In [18]:
import pandas as pd
from sklearn.model_selection import train_test_split
from sklearn.linear_model import LogisticRegression
from sklearn.metrics import roc_auc_score  # Импортируем roc_auc_score
from sklearn.preprocessing import StandardScaler, OneHotEncoder
from sklearn.compose import ColumnTransformer
from sklearn.pipeline import Pipeline
from sklearn.impute import SimpleImputer
import numpy as np

In [19]:
RANDOM_STATE = 42
np.random.seed(RANDOM_STATE)

data = pd.read_csv('train.csv')

X = data.drop('Survived', axis=1)
y = data['Survived']

X_train, X_test, y_train, y_test = train_test_split(
    X, y, test_size=0.1, random_state=RANDOM_STATE, stratify=y
)


baseline_pred = np.zeros_like(y_test)
baseline_roc_auc = roc_auc_score(y_test, baseline_pred) # Считаем ROC AUC для baseline
print(f'Baseline ROC AUC: {baseline_roc_auc:.4f}')
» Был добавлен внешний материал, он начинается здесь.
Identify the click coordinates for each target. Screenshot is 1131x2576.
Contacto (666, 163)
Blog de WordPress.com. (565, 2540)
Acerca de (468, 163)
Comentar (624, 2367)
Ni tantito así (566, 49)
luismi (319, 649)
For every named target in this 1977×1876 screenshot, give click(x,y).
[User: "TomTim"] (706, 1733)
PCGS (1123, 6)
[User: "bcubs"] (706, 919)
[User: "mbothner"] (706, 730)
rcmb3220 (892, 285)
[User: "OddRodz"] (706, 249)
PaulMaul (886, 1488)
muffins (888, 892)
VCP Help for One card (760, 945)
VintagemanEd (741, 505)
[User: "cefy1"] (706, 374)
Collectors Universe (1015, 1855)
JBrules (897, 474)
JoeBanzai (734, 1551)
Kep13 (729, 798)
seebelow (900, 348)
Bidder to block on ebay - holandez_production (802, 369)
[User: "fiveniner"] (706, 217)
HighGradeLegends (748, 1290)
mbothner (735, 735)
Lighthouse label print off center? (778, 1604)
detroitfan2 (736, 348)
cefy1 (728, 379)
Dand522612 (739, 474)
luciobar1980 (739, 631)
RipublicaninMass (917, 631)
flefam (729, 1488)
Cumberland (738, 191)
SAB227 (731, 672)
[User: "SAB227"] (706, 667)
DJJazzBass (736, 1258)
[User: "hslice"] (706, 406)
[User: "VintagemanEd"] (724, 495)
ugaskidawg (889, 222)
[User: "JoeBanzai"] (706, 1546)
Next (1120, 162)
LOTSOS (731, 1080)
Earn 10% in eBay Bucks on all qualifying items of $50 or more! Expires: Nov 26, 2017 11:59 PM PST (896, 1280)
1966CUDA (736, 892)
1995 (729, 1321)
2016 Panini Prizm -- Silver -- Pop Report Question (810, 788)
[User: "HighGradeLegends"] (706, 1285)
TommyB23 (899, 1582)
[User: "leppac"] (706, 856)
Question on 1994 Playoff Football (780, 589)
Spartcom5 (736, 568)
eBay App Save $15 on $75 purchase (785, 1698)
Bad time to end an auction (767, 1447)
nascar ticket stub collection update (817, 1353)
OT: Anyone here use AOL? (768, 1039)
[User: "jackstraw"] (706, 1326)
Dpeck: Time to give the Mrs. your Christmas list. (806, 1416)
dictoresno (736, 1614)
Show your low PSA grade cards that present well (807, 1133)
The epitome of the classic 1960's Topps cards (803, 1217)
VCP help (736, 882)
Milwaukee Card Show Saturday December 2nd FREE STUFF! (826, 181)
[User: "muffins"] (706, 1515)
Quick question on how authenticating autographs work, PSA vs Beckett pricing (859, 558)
numeric_features = ['Age', 'Fare']
numeric_transformer = Pipeline(steps=[('imputer', SimpleImputer(strategy='median')), ('scaler', StandardScaler())]) # Добавил StandardScaler

categorical_features = ['Sex', 'Pclass', 'Embarked']
categorical_transformer = Pipeline(steps=[('imputer', SimpleImputer(strategy='most_frequent')), ('onehot',OneHotEncoder(handle_unknown='ignore'))])

preprocessor = ColumnTransformer(transformers=[('num', numeric_transformer, numeric_features),('cat', categorical_transformer, categorical_features)])

model = Pipeline(steps=[('preprocessor', preprocessor), ('classifier', LogisticRegression(random_state=RANDOM_STATE))])
model.fit(X_train, y_train)

# Получаем вероятности принадлежности к классу 1 (выжил)
y_pred_proba = model.predict_proba(X_test)[:, 1]

# Рассчитываем ROC AUC
model_roc_auc = roc_auc_score(y_test, y_pred_proba)
print(f'Model ROC AUC: {model_roc_auc:.4f}')

# Feature Importance (остается практически без изменений, но теперь интерпретируем в контексте влияния на вероятность выживания)
if hasattr(model.named_steps['classifier'], 'coef_'):
  feature_names = (model.named_steps['preprocessor'].named_transformers_['cat'].named_steps['onehot'].get_feature_names_out(categorical_features))
  all_features = numeric_features + list(feature_names)
  coef = model.named_steps['classifier'].coef_[0]
  print('\nFeature importance: ')
  for feature, importance in zip(all_features, coef):
    print(f'{feature}:{importance:.4f}')  # Больше значение -> больше влияет на вероятность выживания


Baseline ROC AUC: 0.5000
Model ROC AUC: 0.8338

Feature importance: 
Age:-0.4793
Fare:0.0360
Sex_female:1.3218
Sex_male:-1.2082
Pclass_1:1.0757
Pclass_2:0.1513
Pclass_3:-1.1134
Embarked_C:0.1924
Embarked_Q:0.1964
Embarked_S:-0.2753


Выбрал метриику roc auc - измеряет способность модели различать между классами (выжил/не выжил), не завися от выбранного порога классификации. Модель LpgisticRegression выбрана как простая интерпретируемая модель бинарной классификации.